ACTION ITEM – Please repeat the records, word for word and without gaps.

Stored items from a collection
= = =

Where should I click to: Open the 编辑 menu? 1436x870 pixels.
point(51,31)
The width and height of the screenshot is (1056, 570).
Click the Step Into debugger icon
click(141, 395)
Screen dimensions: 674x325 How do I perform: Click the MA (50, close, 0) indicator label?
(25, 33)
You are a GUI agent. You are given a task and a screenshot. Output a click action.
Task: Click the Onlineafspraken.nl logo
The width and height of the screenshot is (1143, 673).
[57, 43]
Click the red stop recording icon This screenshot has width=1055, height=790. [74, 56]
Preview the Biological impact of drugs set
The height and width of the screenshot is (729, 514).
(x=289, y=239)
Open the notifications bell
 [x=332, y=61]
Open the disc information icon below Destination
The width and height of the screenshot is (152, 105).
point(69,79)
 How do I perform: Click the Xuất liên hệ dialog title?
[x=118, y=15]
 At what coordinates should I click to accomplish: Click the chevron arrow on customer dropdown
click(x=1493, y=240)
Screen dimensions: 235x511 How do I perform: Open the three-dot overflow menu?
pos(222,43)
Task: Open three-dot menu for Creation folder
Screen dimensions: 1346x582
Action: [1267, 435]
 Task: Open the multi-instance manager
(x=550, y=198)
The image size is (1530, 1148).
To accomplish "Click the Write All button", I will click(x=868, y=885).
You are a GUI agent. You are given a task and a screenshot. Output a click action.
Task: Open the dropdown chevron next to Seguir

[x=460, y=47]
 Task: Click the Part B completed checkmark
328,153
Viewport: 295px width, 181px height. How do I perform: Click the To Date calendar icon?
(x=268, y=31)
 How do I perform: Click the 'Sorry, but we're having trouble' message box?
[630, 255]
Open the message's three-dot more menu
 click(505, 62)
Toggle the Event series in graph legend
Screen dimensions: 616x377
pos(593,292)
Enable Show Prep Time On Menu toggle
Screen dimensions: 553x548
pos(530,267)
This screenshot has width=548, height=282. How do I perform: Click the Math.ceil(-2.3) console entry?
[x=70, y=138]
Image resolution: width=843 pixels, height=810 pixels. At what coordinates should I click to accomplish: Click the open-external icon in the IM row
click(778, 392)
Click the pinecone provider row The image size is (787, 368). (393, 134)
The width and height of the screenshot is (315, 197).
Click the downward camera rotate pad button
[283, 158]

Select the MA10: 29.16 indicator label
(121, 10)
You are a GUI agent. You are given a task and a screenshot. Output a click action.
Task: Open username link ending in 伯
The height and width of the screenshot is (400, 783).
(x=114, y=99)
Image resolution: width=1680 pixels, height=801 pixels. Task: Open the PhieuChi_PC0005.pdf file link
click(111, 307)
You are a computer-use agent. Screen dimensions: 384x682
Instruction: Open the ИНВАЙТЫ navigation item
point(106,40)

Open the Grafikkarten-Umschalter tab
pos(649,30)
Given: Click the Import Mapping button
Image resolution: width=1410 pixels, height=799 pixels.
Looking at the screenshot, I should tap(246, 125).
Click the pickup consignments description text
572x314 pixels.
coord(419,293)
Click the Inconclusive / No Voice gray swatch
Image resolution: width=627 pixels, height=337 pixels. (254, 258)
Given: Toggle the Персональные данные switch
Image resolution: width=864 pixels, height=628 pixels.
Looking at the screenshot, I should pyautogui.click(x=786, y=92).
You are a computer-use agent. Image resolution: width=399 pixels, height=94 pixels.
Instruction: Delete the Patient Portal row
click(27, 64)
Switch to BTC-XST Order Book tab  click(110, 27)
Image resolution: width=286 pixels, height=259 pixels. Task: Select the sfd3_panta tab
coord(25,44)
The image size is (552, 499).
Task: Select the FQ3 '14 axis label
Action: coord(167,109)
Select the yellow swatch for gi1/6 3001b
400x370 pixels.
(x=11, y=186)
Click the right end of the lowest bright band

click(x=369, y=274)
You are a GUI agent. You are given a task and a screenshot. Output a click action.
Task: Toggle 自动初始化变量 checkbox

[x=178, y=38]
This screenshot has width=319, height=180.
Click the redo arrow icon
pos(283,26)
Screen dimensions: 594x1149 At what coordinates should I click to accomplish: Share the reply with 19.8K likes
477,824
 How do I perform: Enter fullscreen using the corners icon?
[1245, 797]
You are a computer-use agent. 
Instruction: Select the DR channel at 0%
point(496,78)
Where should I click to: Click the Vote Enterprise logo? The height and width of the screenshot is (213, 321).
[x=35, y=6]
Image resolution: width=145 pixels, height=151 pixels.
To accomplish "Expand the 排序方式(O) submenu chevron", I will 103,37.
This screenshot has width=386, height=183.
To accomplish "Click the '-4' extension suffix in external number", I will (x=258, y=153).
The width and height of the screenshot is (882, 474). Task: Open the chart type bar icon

= = =

SOLVED EXERCISE –
Where should I click to: Open the 编辑 menu? 1436x870 pixels.
point(51,31)
The width and height of the screenshot is (1056, 570).
Click the Step Into debugger icon
click(141, 395)
Screen dimensions: 674x325 How do I perform: Click the MA (50, close, 0) indicator label?
(25, 33)
You are a GUI agent. You are given a task and a screenshot. Output a click action.
Task: Click the Onlineafspraken.nl logo
The width and height of the screenshot is (1143, 673).
[57, 43]
Click the red stop recording icon This screenshot has width=1055, height=790. [74, 56]
Preview the Biological impact of drugs set
The height and width of the screenshot is (729, 514).
(x=289, y=239)
Open the notifications bell
 [x=332, y=61]
Open the disc information icon below Destination
The width and height of the screenshot is (152, 105).
point(69,79)
 How do I perform: Click the Xuất liên hệ dialog title?
[x=118, y=15]
 At what coordinates should I click to accomplish: Click the chevron arrow on customer dropdown
click(x=1493, y=240)
Screen dimensions: 235x511 How do I perform: Open the three-dot overflow menu?
pos(222,43)
Task: Open three-dot menu for Creation folder
Screen dimensions: 1346x582
Action: [1267, 435]
 Task: Open the multi-instance manager
(x=550, y=198)
The image size is (1530, 1148).
To accomplish "Click the Write All button", I will click(x=868, y=885).
You are a GUI agent. You are given a task and a screenshot. Output a click action.
Task: Open the dropdown chevron next to Seguir

[x=460, y=47]
 Task: Click the Part B completed checkmark
328,153
Viewport: 295px width, 181px height. How do I perform: Click the To Date calendar icon?
(x=268, y=31)
 How do I perform: Click the 'Sorry, but we're having trouble' message box?
[630, 255]
Open the message's three-dot more menu
 click(505, 62)
Toggle the Event series in graph legend
Screen dimensions: 616x377
pos(593,292)
Enable Show Prep Time On Menu toggle
Screen dimensions: 553x548
pos(530,267)
This screenshot has width=548, height=282. How do I perform: Click the Math.ceil(-2.3) console entry?
[x=70, y=138]
Image resolution: width=843 pixels, height=810 pixels. At what coordinates should I click to accomplish: Click the open-external icon in the IM row
click(778, 392)
Click the pinecone provider row The image size is (787, 368). (393, 134)
The width and height of the screenshot is (315, 197).
Click the downward camera rotate pad button
[283, 158]

Select the MA10: 29.16 indicator label
(121, 10)
You are a GUI agent. You are given a task and a screenshot. Output a click action.
Task: Open username link ending in 伯
The height and width of the screenshot is (400, 783).
(x=114, y=99)
Image resolution: width=1680 pixels, height=801 pixels. Task: Open the PhieuChi_PC0005.pdf file link
click(111, 307)
You are a computer-use agent. Screen dimensions: 384x682
Instruction: Open the ИНВАЙТЫ navigation item
point(106,40)

Open the Grafikkarten-Umschalter tab
pos(649,30)
Given: Click the Import Mapping button
Image resolution: width=1410 pixels, height=799 pixels.
Looking at the screenshot, I should tap(246, 125).
Click the pickup consignments description text
572x314 pixels.
coord(419,293)
Click the Inconclusive / No Voice gray swatch
Image resolution: width=627 pixels, height=337 pixels. (254, 258)
Given: Toggle the Персональные данные switch
Image resolution: width=864 pixels, height=628 pixels.
Looking at the screenshot, I should pyautogui.click(x=786, y=92).
You are a computer-use agent. Image resolution: width=399 pixels, height=94 pixels.
Instruction: Delete the Patient Portal row
click(27, 64)
Switch to BTC-XST Order Book tab  click(110, 27)
Image resolution: width=286 pixels, height=259 pixels. Task: Select the sfd3_panta tab
coord(25,44)
The image size is (552, 499).
Task: Select the FQ3 '14 axis label
Action: coord(167,109)
Select the yellow swatch for gi1/6 3001b
400x370 pixels.
(x=11, y=186)
Click the right end of the lowest bright band

click(x=369, y=274)
You are a GUI agent. You are given a task and a screenshot. Output a click action.
Task: Toggle 自动初始化变量 checkbox

[x=178, y=38]
This screenshot has width=319, height=180.
Click the redo arrow icon
pos(283,26)
Screen dimensions: 594x1149 At what coordinates should I click to accomplish: Share the reply with 19.8K likes
477,824
 How do I perform: Enter fullscreen using the corners icon?
[1245, 797]
You are a computer-use agent. 
Instruction: Select the DR channel at 0%
point(496,78)
Where should I click to: Click the Vote Enterprise logo? The height and width of the screenshot is (213, 321).
[x=35, y=6]
Image resolution: width=145 pixels, height=151 pixels.
To accomplish "Expand the 排序方式(O) submenu chevron", I will 103,37.
This screenshot has width=386, height=183.
To accomplish "Click the '-4' extension suffix in external number", I will (x=258, y=153).
The width and height of the screenshot is (882, 474). Task: Open the chart type bar icon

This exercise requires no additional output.